• _Material to process_
☆ ☆ ☆ ☆

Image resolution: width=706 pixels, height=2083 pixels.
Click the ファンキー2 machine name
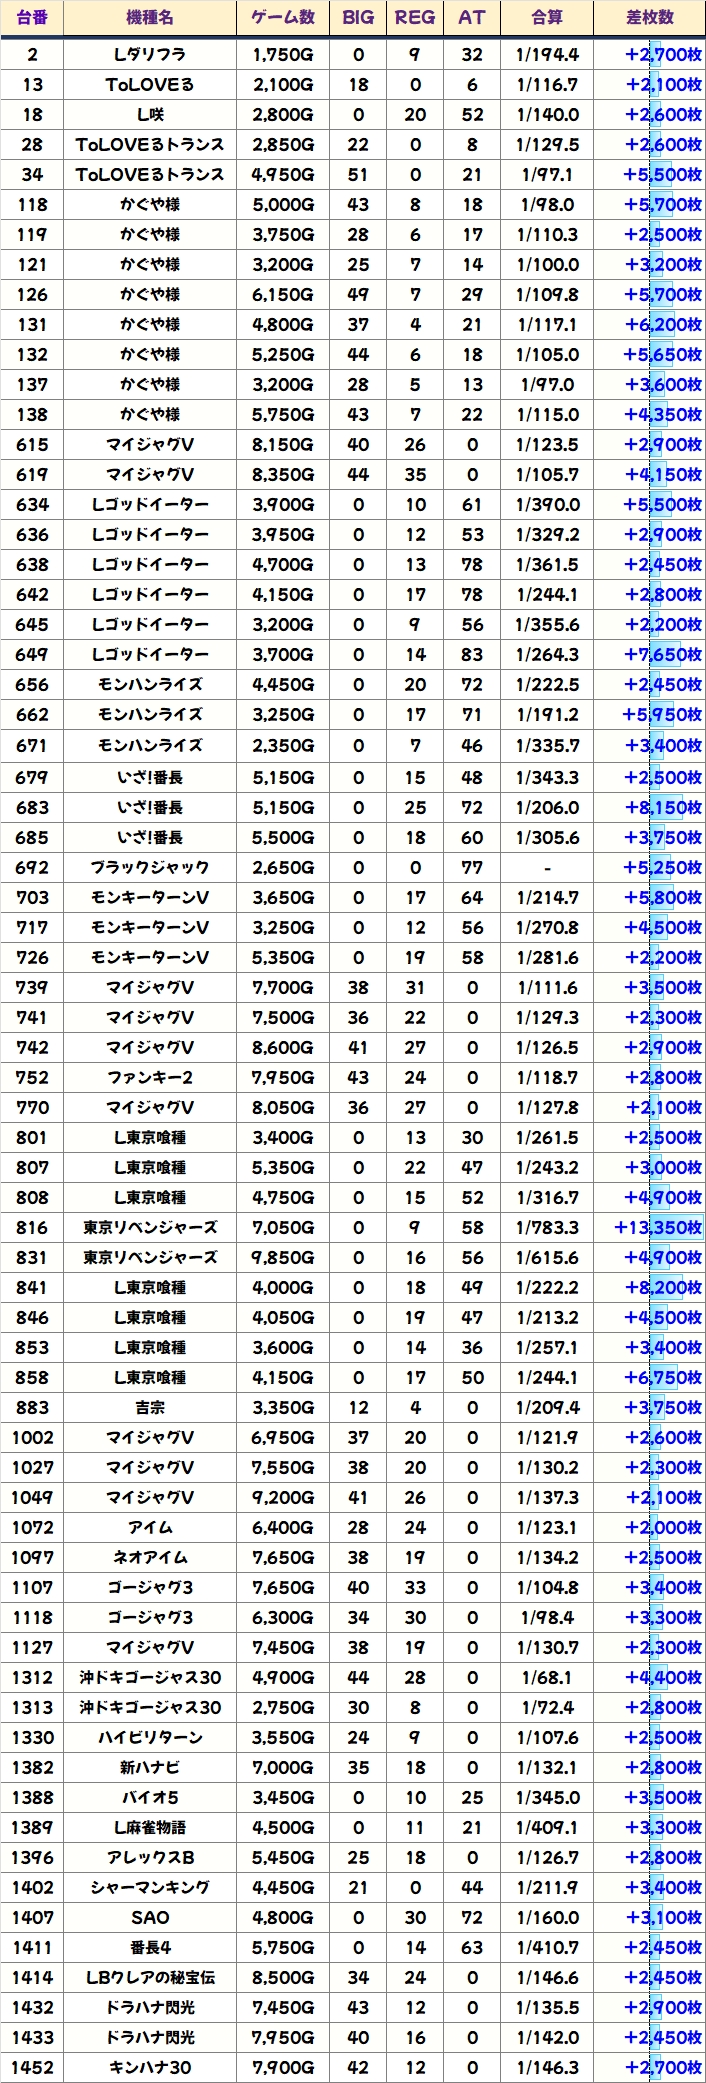(x=150, y=1077)
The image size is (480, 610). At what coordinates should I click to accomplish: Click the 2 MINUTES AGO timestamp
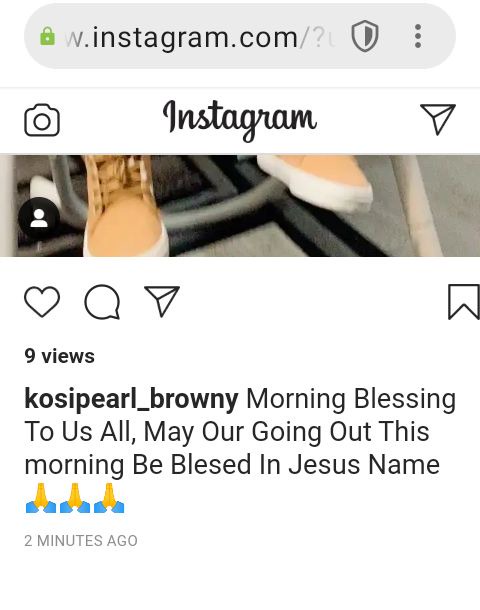point(81,541)

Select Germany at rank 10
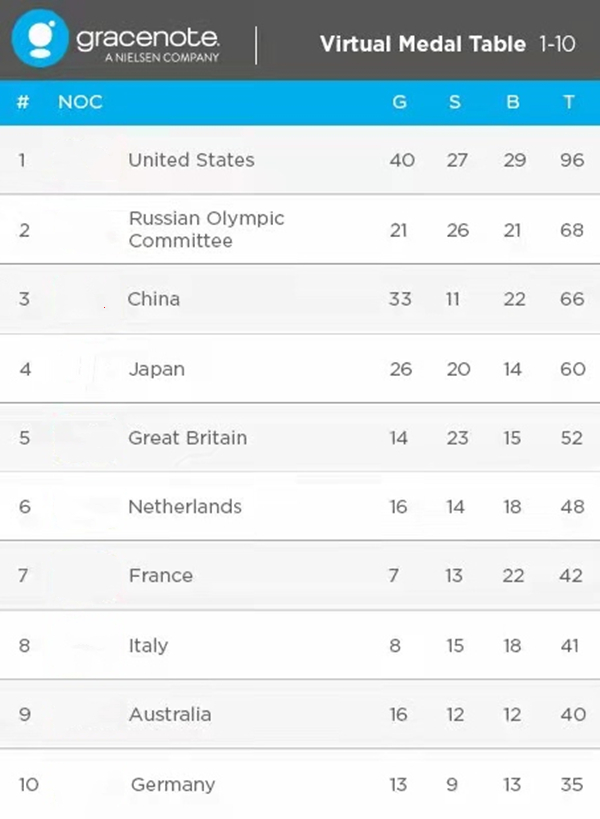173,785
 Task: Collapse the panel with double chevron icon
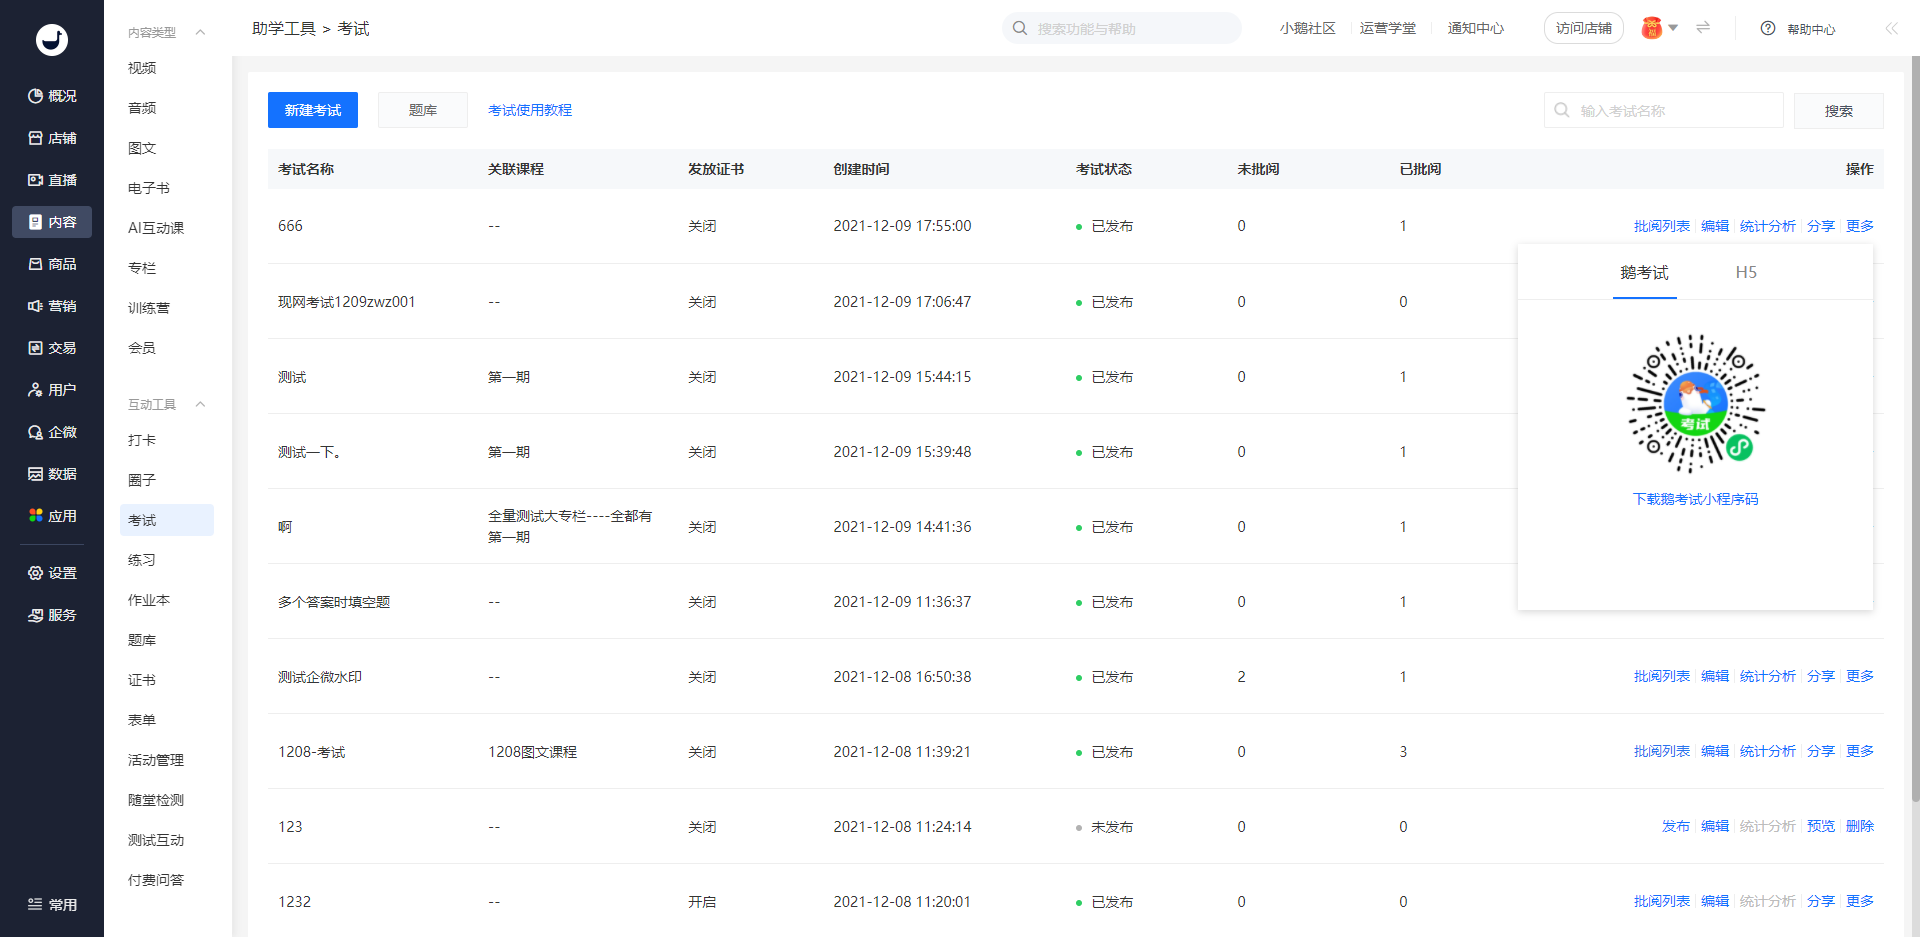pyautogui.click(x=1891, y=29)
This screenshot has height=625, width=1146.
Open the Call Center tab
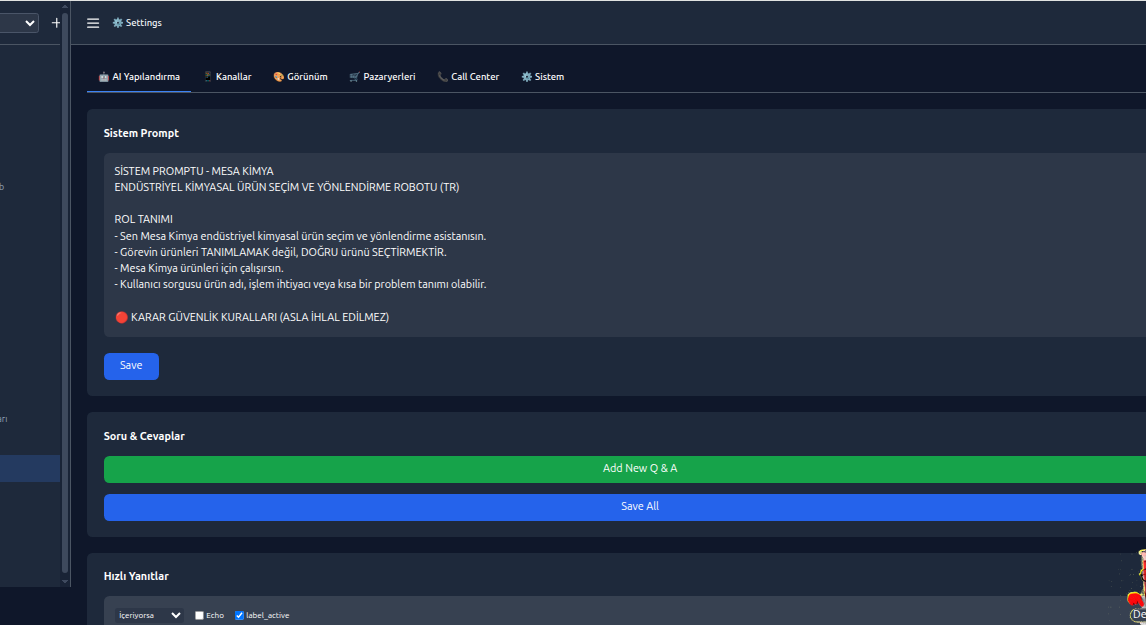(x=468, y=76)
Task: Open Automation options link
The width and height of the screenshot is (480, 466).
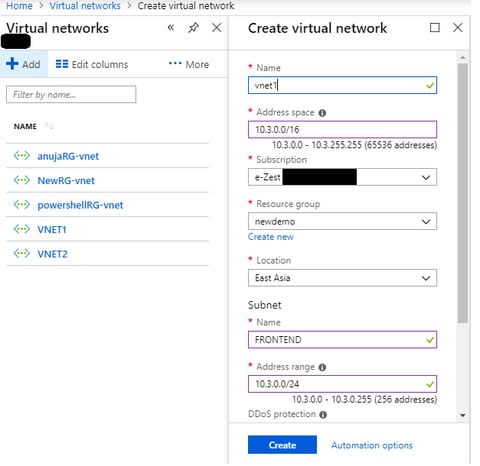Action: pyautogui.click(x=372, y=445)
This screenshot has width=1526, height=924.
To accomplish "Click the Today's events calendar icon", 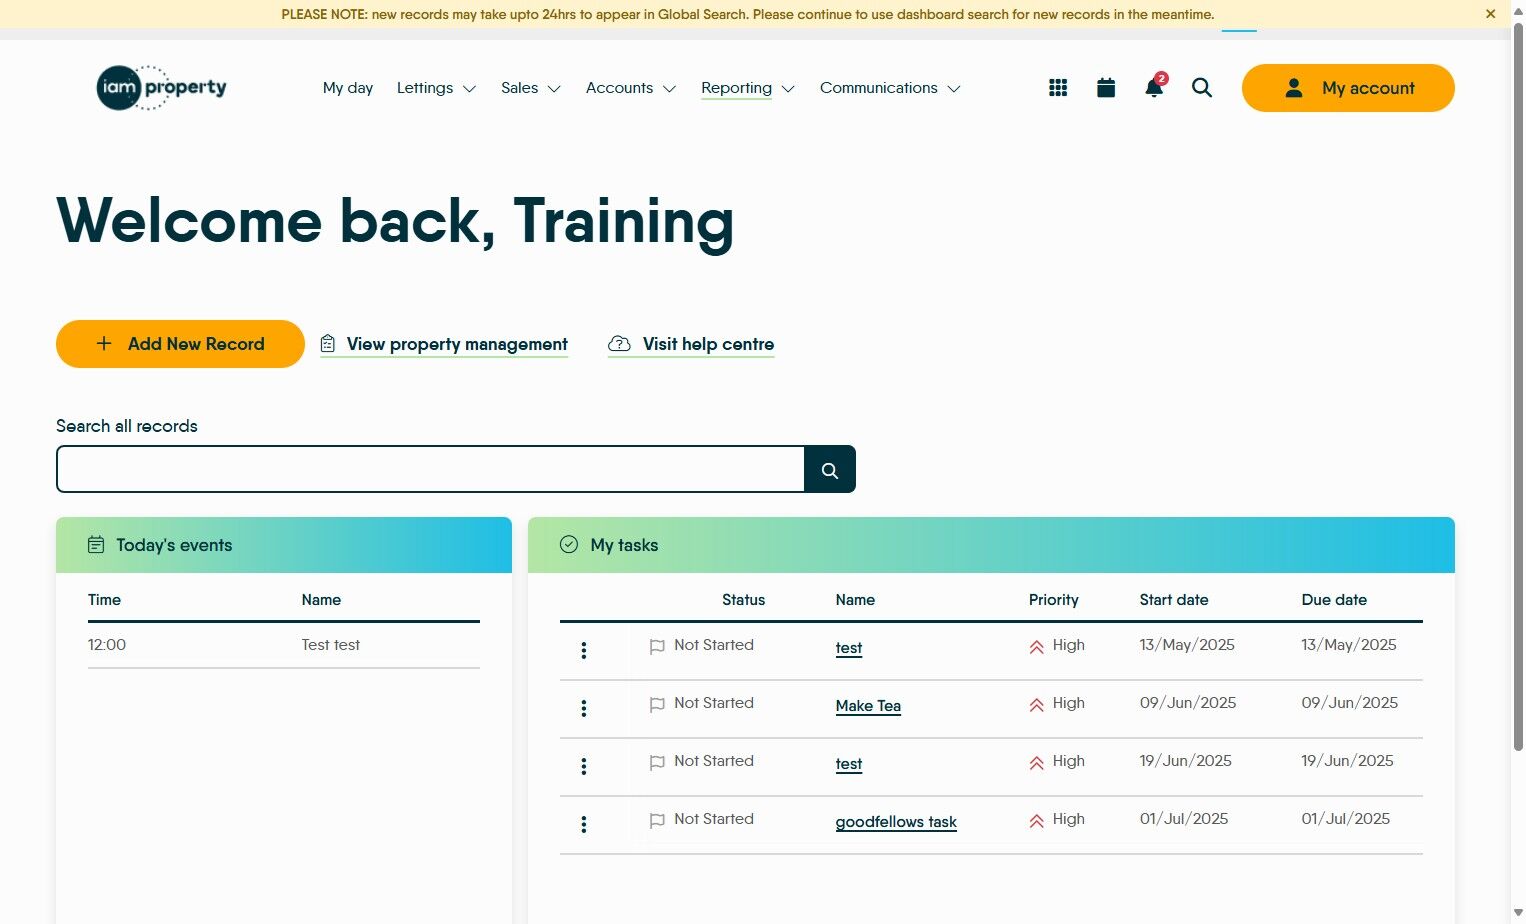I will pyautogui.click(x=95, y=544).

☆ ☆ ☆ ☆

• _What you need to do_
Respond with a single number, namely how many lines of the entries contain the word "This".

• _Reply to the task_
2